Le linge était de laine fine, trois fois plus long que large. On mettait habituellement de pareils suaires autour du cou, et c’était l’usage d’en porter aussi au-devant des gens fatigués, affligés ou malades, et de leur en essuyer le visage pour leur témoigner qu’on prenait part à leur peine et à leur douleur.
Séraphia était parente de Jean-Baptiste ; son père et Zacharie étaient cousins germains. Elle avait au moins cinq ans de plus que la sainte Vierge, et assista à son mariage avec saint Joseph.

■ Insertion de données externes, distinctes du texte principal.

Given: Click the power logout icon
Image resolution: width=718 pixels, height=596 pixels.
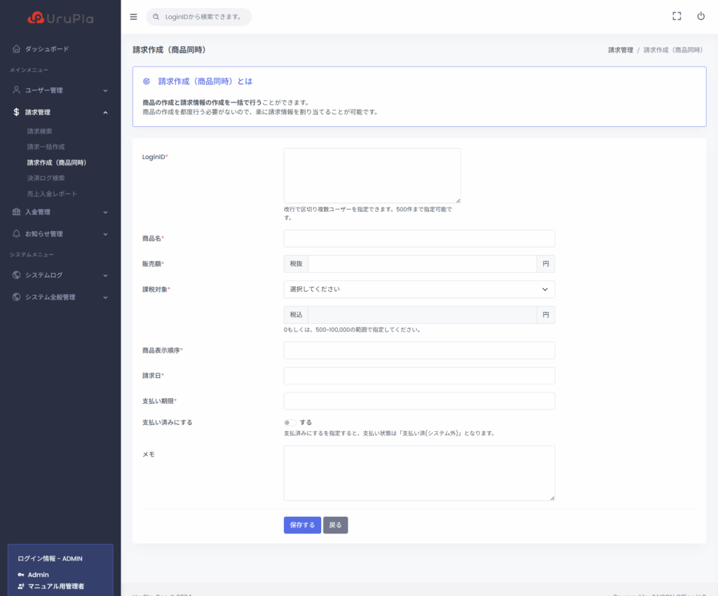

L’angoisse régnait dans le Temple. On était occupé à immoler l’agneau pascal lorsque les ténèbres survinrent tout à coup ; tout le monde en fut consterné […] Le silence régnait autour de la croix ; beaucoup de gens étaient retournés à la ville. Le sentiment d’un délaissement complet mettait le comble aux cruelles souffrances du Sauveur sur la croix ; se tournant vers son Père céleste, il priait pour ses ennemis de la manière la plus touchante. Comme pendant toute sa passion, il récitait le passage des psaumes qui recevaient alors leur accomplissement. Il souffrait tout ce que souffre un homme tourmenté, abattu, sans aucune consolation divine et humaine.
Alors Jésus dit : « Tout est consommé ». Puis il cria d’une voix forte : « Mon Père, je remets mon esprit entre vos mains ! » Ce fut un cri doux et sonore qui pénétra le ciel, la terre et l’enfer. Enfin il inclina la tête, et rendit son âme.
Au moment où le rocher du Calvaire se fendit, la terre trembla aussi en beaucoup d’autres lieux du monde, surtout à Jérusalem et dans la Palestine.
Les deux grandes colonnes placées à l’entrée du Saint et entre lesquelles était suspendu un magnifique voile, s’écartèrent l’une de l’autre ; le linteau qu’elles supportaient s’affaissa, le voile se déchira depuis le haut jusqu’en bas, et les regards purent pénétrer jusque dans le Saint.